Famous Perl One-Liners Explained, Part VII: Handy Regular Expressions

Posted: 10 Nov 2011 03:43 AM PST

This is the seventh part of a nine-part article on famous Perl one-liners. Perl is not Perl without regular expressions, therefore in this part I will come up with and explain various Perl regular expressions. Please see part one for the introduction of the series.

Famous Perl one-liners is my attempt to create "perl1line.txt" that is similar to "awk1line.txt" and "sed1line.txt" that have been so popular among Awk and Sed programmers, and Unix sysadmins. I will release the perl1line.txt in the next part of the series.
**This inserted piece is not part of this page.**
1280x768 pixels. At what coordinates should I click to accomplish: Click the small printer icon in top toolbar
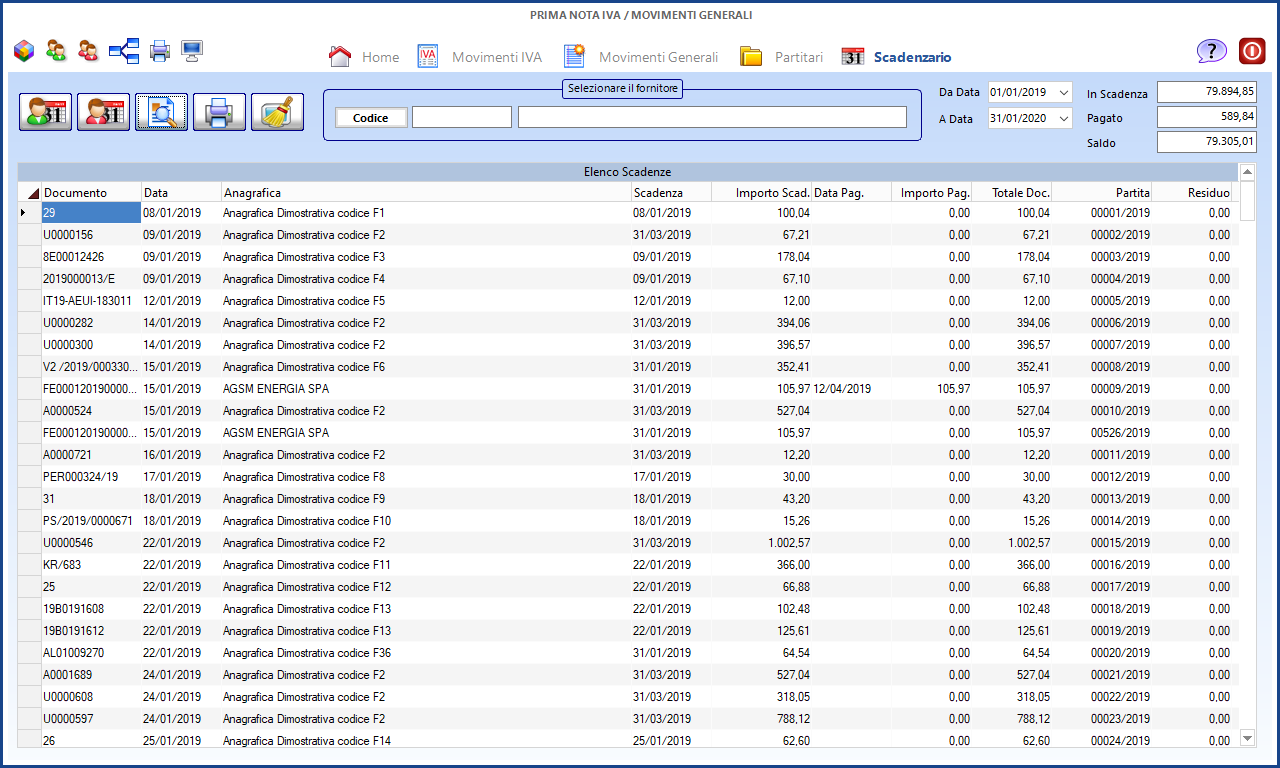(x=159, y=50)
The article on famous Perl one-liners consists of nine parts:

Part I: File spacing.
Part II: Line numbering.
Part III: Calculations.
Part IV: String creation and array creation.
Part V: Text conversion and substitution.
Part VI: Selective printing and deleting of certain lines.
Part VII: Handy regular expressions (this part).
Part VIII: Release of perl1line.txt.
Part IX: Release of Perl One-Liners e-book.
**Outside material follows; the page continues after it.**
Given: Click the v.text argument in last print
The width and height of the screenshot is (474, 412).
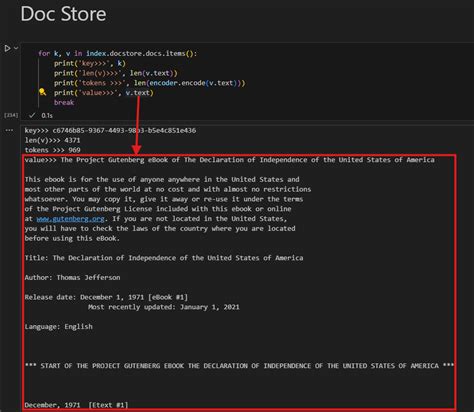Looking at the screenshot, I should [138, 93].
After I am done with the next part of the article, I will release the whole article series as a pdf e-book! Please subscribe to my blog to be the first to get it!
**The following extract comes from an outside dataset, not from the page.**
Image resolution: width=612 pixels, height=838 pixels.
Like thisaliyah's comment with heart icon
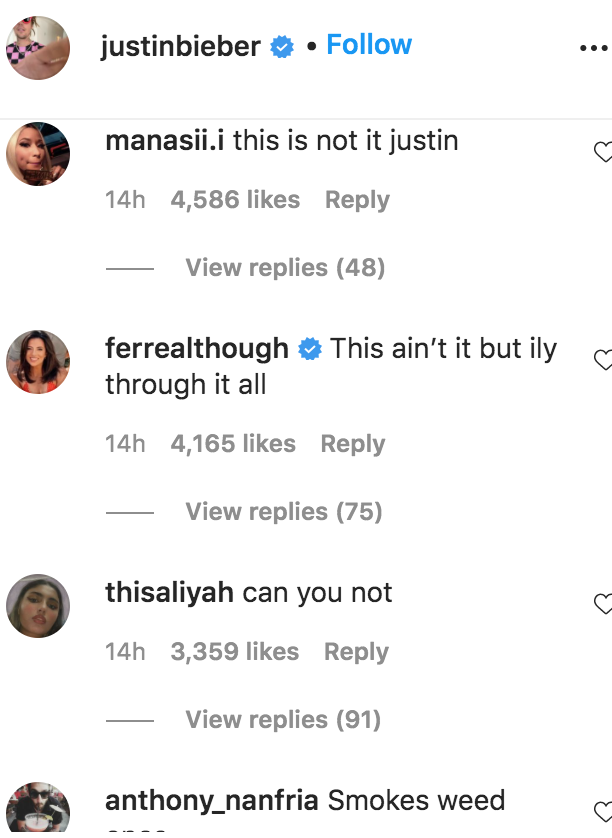[x=603, y=604]
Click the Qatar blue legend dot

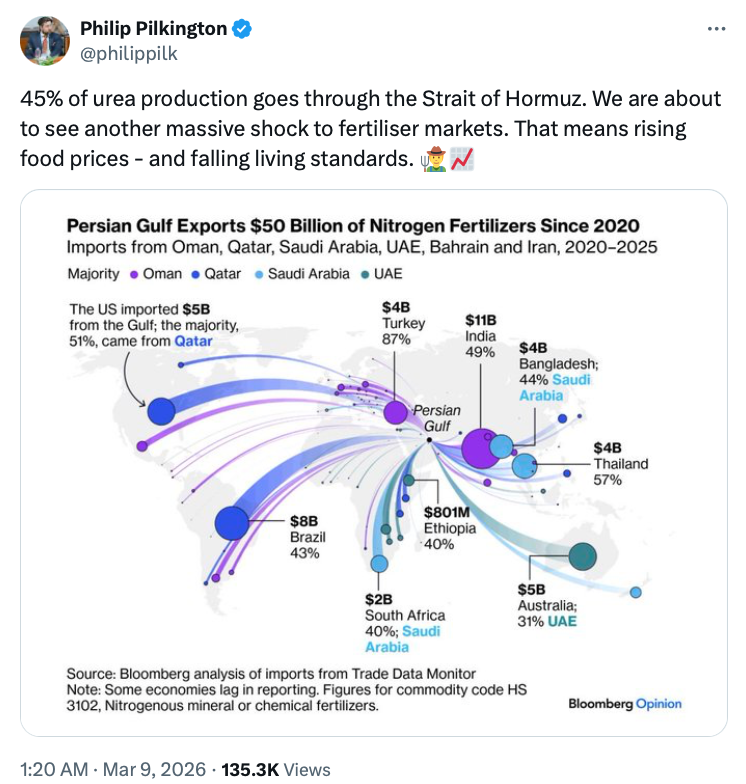pyautogui.click(x=195, y=274)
And here are today's one-liners:

109. Check if the string looks like an email.

 /.+@.+\..+/

This regex makes sure that the string looks like email. Notice that I say "looks like". It doesn't guarantee it is an email address. Here is how it works - first it matches something up to the @ symbol, then it matches as much as possible until it finds a dot, and then it matches some more. If this succeeds, then it it's something that at least looks like email address with the @ symbol and a dot in it.

For example, cats@catonmat.net matches but cats@catonmat doesn't because the regex can't match the dot \. that is necessary.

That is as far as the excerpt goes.